— Work instructions —
An exact reproduction of the lines from the one with "The image size is (534, 622)." to the end of the data below is required. No other lines may be included.

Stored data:
BEGIN
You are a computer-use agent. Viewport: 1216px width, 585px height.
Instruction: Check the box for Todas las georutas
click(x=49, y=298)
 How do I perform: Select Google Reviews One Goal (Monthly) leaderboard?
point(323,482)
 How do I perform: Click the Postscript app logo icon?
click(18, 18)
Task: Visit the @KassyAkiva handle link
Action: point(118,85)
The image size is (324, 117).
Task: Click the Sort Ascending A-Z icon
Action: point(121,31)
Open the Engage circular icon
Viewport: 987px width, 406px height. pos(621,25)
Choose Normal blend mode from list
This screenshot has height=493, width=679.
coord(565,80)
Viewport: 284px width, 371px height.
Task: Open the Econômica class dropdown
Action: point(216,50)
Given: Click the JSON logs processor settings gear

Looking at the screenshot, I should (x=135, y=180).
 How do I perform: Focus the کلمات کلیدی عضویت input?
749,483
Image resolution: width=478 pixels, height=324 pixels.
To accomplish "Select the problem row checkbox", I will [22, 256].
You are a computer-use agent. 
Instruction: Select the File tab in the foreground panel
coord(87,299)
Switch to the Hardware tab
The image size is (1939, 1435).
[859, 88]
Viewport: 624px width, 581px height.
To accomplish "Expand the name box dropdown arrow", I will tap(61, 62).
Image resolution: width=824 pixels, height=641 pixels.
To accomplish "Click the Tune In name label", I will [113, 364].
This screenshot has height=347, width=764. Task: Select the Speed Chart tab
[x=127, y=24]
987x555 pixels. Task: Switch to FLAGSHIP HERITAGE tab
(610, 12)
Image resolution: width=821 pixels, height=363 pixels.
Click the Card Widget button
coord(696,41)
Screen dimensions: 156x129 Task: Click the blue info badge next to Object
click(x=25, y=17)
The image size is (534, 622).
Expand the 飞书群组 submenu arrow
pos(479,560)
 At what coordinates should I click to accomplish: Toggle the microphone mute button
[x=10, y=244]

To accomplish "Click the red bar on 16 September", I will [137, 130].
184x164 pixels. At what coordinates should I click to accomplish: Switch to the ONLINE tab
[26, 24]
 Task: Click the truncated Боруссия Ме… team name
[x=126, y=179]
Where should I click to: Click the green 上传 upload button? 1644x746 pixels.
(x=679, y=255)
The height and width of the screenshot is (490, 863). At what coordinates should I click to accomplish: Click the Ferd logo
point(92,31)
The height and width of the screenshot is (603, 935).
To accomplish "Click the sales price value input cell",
END
— Response area —
The image size is (534, 622).
Expand the 飞书群组 submenu arrow
pos(479,560)
 At what coordinates should I click to accomplish: Toggle the microphone mute button
[x=10, y=244]

To accomplish "Click the red bar on 16 September", I will [137, 130].
184x164 pixels. At what coordinates should I click to accomplish: Switch to the ONLINE tab
[26, 24]
 Task: Click the truncated Боруссия Ме… team name
[x=126, y=179]
Where should I click to: Click the green 上传 upload button? 1644x746 pixels.
(x=679, y=255)
The height and width of the screenshot is (490, 863). At what coordinates should I click to accomplish: Click the Ferd logo
point(92,31)
The height and width of the screenshot is (603, 935).
To accomplish "Click the sales price value input cell",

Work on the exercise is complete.